Saved data entries
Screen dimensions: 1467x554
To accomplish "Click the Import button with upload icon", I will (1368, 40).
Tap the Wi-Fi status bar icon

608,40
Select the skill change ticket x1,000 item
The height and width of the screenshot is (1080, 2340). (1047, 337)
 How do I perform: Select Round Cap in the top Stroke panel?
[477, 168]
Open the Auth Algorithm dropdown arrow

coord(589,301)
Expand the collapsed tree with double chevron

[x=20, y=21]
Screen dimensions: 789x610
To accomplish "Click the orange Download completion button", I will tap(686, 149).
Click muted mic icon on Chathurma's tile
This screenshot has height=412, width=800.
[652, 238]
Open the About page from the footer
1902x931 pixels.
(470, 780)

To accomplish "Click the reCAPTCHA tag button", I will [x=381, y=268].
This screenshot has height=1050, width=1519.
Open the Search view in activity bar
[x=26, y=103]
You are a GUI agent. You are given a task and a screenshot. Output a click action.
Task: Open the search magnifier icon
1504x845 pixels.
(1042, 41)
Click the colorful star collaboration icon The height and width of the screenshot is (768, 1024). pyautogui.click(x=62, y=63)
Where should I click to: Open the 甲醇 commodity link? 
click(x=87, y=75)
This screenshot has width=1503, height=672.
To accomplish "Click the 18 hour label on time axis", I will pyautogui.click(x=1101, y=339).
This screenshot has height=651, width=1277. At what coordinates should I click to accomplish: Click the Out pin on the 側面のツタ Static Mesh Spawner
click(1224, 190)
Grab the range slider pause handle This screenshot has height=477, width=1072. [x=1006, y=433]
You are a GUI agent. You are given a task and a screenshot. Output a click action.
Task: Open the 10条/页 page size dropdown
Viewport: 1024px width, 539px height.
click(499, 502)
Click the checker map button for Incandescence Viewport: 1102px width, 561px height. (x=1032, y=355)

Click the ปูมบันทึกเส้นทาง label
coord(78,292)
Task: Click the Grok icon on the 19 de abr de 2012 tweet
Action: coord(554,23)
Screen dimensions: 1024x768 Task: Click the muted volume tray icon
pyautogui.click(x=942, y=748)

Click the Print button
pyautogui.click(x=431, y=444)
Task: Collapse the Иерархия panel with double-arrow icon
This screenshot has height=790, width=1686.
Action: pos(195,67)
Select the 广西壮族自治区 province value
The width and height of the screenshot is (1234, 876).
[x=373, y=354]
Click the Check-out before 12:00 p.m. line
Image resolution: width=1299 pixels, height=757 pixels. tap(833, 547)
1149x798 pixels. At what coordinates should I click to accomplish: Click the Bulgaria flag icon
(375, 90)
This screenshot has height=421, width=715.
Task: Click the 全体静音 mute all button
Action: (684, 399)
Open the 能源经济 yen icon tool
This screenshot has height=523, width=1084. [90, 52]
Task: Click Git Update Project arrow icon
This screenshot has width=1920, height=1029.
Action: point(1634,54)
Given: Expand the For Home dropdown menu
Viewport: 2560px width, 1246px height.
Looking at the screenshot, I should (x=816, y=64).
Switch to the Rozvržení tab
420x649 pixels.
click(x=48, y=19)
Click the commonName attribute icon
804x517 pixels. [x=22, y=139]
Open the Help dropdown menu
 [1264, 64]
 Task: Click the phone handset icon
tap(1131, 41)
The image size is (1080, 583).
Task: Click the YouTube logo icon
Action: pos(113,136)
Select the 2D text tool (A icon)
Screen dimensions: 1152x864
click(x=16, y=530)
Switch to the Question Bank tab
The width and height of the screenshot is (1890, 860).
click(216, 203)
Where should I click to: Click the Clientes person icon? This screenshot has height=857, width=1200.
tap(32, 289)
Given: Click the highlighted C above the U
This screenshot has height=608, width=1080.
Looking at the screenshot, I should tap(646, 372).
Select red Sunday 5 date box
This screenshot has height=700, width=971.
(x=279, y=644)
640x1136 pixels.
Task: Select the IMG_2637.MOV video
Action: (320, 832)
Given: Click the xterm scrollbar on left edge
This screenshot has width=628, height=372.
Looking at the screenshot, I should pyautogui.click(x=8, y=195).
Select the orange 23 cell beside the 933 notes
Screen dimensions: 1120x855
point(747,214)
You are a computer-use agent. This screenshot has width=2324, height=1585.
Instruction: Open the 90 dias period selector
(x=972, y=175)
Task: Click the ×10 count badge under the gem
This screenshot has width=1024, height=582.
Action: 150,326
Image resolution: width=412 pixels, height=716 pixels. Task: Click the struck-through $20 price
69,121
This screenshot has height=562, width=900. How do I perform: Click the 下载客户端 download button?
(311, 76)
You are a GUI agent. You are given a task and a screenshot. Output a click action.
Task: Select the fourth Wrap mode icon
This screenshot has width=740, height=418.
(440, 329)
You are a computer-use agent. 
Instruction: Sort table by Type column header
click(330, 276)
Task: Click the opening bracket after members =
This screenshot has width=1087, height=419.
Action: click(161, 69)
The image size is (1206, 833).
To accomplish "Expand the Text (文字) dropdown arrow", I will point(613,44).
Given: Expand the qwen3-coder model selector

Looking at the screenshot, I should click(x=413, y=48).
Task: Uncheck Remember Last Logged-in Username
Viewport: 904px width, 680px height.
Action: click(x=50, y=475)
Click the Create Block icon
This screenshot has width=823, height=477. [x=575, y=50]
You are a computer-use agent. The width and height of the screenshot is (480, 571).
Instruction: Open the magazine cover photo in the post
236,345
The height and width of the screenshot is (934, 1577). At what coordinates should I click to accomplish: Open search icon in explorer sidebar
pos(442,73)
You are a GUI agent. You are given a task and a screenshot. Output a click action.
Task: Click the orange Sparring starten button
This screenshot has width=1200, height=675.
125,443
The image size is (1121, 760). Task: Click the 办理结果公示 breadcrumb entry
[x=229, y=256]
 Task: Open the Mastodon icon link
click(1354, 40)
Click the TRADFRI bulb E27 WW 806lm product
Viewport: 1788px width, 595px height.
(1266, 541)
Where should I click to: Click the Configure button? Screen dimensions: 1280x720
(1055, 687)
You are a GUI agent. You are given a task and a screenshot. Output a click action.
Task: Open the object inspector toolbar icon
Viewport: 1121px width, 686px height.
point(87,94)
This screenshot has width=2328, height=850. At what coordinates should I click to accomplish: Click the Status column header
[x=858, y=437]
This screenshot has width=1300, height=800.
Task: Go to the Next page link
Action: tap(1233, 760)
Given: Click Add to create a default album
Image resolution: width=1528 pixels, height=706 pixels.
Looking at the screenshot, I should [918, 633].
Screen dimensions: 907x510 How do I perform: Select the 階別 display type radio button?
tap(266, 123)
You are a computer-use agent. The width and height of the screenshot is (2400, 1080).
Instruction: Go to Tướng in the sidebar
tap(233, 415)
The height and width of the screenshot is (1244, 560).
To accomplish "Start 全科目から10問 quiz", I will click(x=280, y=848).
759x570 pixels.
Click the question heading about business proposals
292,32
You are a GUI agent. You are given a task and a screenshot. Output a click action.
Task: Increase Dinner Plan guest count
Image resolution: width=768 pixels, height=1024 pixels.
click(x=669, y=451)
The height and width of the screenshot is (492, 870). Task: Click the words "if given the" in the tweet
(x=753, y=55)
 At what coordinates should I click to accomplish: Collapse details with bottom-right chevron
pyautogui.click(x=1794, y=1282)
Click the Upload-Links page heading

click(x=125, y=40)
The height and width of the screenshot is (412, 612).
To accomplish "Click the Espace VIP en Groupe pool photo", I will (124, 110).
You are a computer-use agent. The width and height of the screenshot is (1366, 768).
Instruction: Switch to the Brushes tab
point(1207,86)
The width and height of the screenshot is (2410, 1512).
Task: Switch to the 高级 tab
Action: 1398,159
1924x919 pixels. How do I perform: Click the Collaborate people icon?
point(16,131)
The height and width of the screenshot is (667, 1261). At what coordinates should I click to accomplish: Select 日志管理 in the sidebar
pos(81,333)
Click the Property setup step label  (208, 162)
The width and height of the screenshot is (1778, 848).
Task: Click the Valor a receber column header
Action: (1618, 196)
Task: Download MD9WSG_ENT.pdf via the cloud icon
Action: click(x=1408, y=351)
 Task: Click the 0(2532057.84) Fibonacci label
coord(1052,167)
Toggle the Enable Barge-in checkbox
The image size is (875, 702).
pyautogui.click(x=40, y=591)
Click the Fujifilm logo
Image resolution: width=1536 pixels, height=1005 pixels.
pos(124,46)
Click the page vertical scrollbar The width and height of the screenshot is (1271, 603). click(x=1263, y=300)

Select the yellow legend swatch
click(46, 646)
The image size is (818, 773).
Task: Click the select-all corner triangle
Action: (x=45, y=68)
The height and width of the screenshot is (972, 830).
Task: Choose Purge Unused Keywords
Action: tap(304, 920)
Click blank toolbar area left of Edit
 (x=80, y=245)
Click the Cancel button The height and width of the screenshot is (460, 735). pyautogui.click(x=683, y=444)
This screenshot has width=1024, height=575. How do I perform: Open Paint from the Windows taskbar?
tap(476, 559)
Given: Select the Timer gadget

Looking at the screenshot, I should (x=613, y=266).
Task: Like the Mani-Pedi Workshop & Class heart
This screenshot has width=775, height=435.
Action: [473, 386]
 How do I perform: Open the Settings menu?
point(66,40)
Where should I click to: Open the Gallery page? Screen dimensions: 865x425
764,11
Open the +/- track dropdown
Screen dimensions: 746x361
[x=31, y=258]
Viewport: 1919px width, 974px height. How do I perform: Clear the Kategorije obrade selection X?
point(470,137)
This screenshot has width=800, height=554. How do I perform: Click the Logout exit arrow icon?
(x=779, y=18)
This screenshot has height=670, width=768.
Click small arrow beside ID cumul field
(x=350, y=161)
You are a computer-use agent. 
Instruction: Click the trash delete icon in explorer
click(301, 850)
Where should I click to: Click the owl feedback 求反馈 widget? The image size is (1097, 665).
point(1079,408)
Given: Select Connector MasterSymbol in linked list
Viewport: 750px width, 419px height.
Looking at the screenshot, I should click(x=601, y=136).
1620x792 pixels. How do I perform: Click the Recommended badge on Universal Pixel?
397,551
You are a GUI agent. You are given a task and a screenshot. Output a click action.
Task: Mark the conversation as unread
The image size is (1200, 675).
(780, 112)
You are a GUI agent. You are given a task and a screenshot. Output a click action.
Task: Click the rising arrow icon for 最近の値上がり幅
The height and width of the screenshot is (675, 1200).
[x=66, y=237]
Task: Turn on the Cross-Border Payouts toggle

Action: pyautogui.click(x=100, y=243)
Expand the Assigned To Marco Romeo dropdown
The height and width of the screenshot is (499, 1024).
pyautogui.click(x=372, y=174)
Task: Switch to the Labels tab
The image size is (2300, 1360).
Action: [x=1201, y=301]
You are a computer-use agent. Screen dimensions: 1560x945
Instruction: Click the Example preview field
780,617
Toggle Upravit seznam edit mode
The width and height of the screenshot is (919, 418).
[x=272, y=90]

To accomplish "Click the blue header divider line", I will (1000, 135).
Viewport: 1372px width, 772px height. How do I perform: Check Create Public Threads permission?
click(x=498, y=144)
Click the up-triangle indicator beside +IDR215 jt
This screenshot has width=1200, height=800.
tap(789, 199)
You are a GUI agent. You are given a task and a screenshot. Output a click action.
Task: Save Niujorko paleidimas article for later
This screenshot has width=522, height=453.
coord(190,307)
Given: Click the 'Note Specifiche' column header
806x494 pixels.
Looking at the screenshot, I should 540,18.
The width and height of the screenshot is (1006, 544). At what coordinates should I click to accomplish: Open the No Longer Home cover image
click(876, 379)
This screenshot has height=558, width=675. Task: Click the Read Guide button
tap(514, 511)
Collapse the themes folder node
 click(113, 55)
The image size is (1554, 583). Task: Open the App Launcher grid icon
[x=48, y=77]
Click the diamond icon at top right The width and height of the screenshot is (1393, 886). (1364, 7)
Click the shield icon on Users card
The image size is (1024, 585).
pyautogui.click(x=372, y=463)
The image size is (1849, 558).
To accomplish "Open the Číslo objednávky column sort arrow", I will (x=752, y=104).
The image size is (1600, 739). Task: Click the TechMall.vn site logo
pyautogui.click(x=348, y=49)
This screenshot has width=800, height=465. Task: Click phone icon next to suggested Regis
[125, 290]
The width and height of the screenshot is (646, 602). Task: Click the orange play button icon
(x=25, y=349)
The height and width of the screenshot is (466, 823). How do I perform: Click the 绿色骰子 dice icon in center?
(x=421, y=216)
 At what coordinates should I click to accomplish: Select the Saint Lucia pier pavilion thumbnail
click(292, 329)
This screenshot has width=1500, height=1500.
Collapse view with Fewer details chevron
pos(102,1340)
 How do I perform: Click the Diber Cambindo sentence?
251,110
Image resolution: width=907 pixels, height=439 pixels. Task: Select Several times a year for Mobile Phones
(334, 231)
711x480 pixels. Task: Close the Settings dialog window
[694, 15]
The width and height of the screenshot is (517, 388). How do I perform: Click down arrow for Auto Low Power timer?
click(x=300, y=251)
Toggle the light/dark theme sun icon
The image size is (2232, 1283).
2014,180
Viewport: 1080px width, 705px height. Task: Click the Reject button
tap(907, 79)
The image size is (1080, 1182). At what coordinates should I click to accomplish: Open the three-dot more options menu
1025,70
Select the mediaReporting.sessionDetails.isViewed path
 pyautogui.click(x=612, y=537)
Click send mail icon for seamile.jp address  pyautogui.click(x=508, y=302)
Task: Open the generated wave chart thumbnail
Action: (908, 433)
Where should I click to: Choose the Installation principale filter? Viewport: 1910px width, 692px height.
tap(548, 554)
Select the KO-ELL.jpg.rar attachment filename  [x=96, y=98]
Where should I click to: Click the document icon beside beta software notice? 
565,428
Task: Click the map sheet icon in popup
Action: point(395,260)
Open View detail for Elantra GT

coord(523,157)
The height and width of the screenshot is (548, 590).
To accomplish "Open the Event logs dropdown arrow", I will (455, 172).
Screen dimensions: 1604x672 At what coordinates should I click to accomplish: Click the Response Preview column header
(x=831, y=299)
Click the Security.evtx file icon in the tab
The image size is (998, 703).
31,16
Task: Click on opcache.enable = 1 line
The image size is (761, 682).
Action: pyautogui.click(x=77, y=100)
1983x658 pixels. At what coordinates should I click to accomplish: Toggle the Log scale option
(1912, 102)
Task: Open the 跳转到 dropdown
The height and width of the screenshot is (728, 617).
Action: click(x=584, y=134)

Assignment:
Please return exactly the lines from the opening line of the data above through the line with "Screen dimensions: 789x610", both included and nothing else.

Worked solution:
Screen dimensions: 1467x554
To accomplish "Click the Import button with upload icon", I will (1368, 40).
Tap the Wi-Fi status bar icon

608,40
Select the skill change ticket x1,000 item
The height and width of the screenshot is (1080, 2340). (1047, 337)
 How do I perform: Select Round Cap in the top Stroke panel?
[477, 168]
Open the Auth Algorithm dropdown arrow

coord(589,301)
Expand the collapsed tree with double chevron

[x=20, y=21]
Screen dimensions: 789x610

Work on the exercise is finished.